WORK REQUEST | The result should be an exact copy of only the lines from the one holding "Open Knowledge from the sidebar" through the last line of the data below, please, without pictures.

Content starts

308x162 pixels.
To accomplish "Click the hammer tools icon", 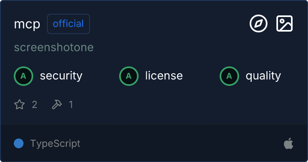I will [x=57, y=105].
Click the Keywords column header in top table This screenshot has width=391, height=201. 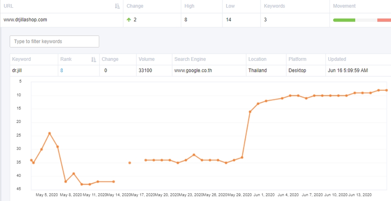pos(274,6)
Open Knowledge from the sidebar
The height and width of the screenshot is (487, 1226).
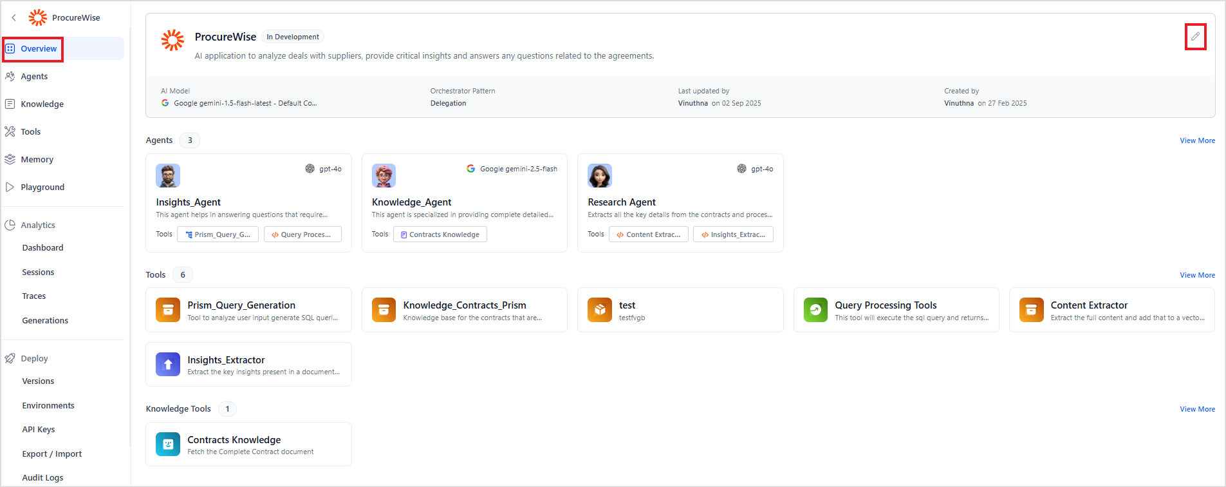(42, 104)
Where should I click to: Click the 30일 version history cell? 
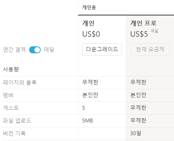click(x=136, y=133)
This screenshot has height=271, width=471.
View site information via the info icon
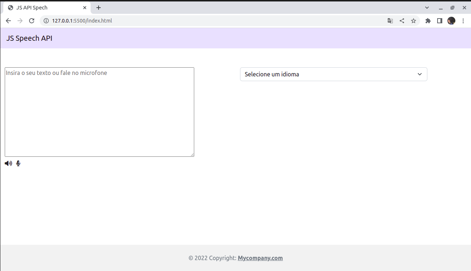(x=46, y=21)
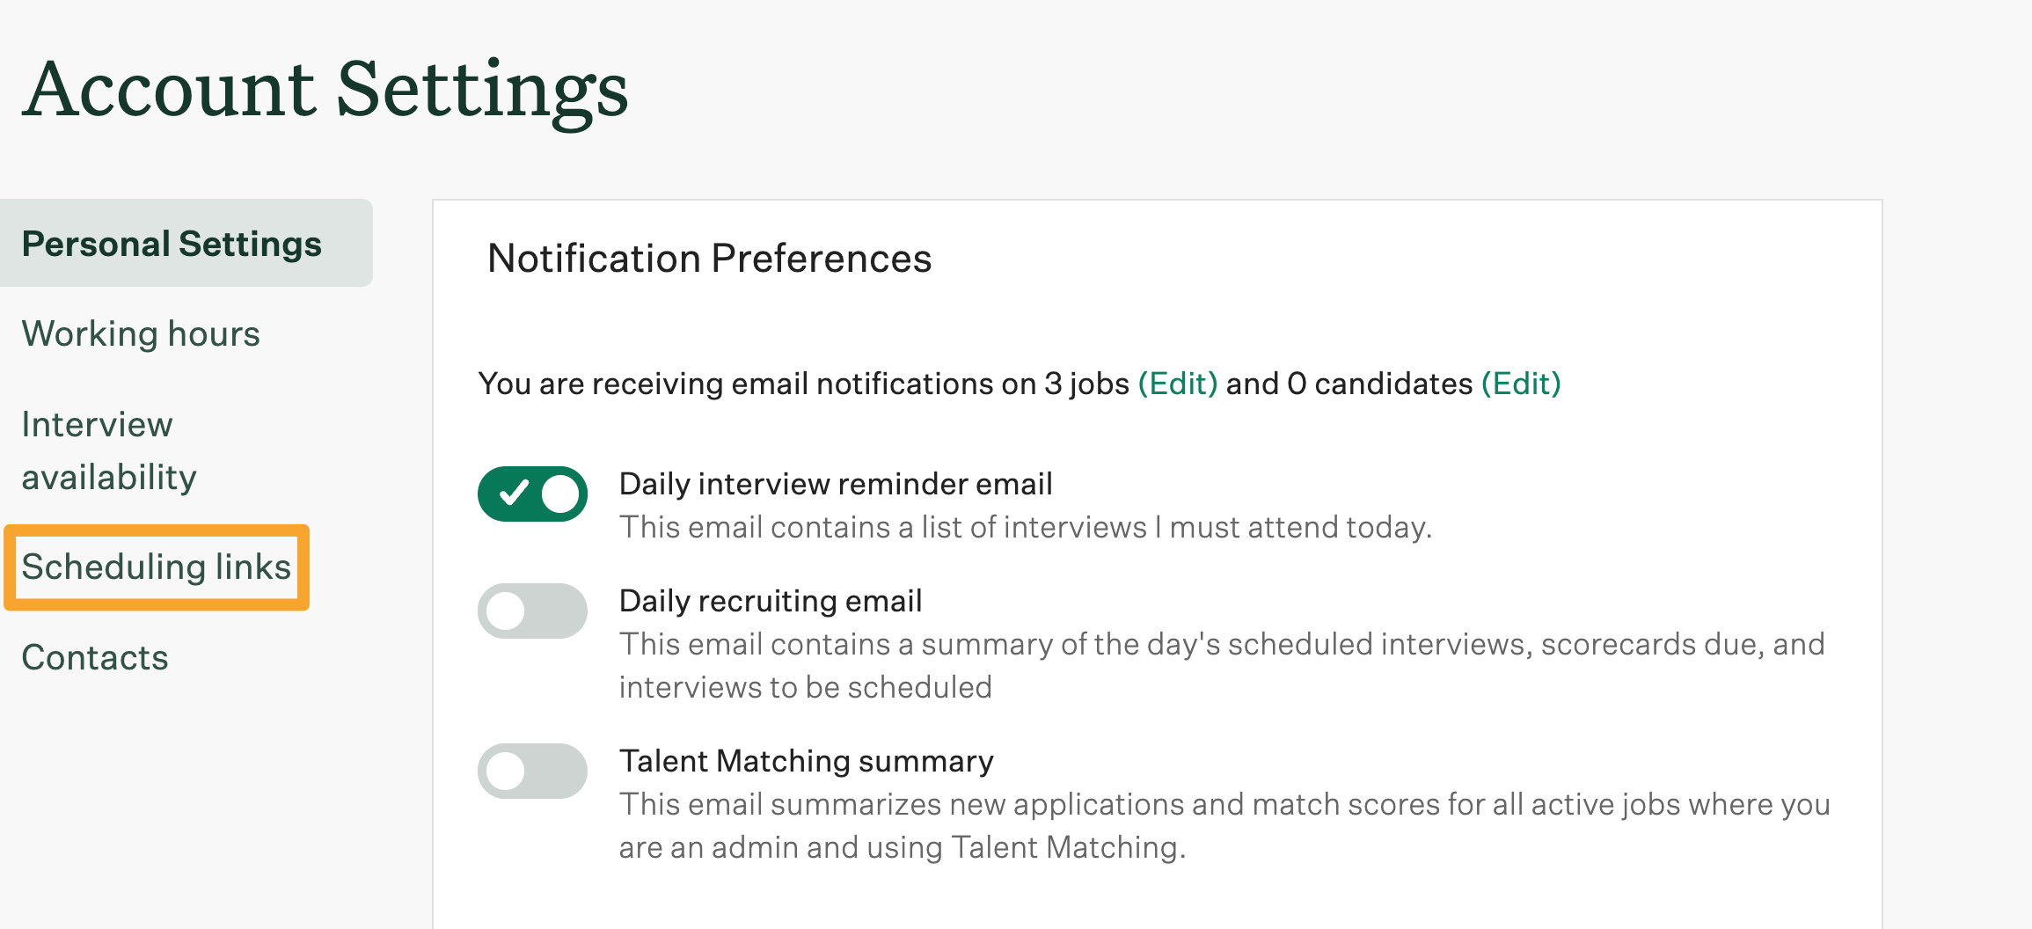Click the Daily recruiting email label
Viewport: 2032px width, 929px height.
click(x=771, y=602)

Content ends

ANSWER TO THE PROBLEM |
Open Knowledge from the sidebar
The height and width of the screenshot is (487, 1226).
(42, 104)
Where should I click to: Click the 30일 version history cell? 
click(x=136, y=133)
This screenshot has height=271, width=471.
View site information via the info icon
(x=46, y=21)
Click the Daily recruiting email label
Viewport: 2032px width, 929px height.
click(x=771, y=602)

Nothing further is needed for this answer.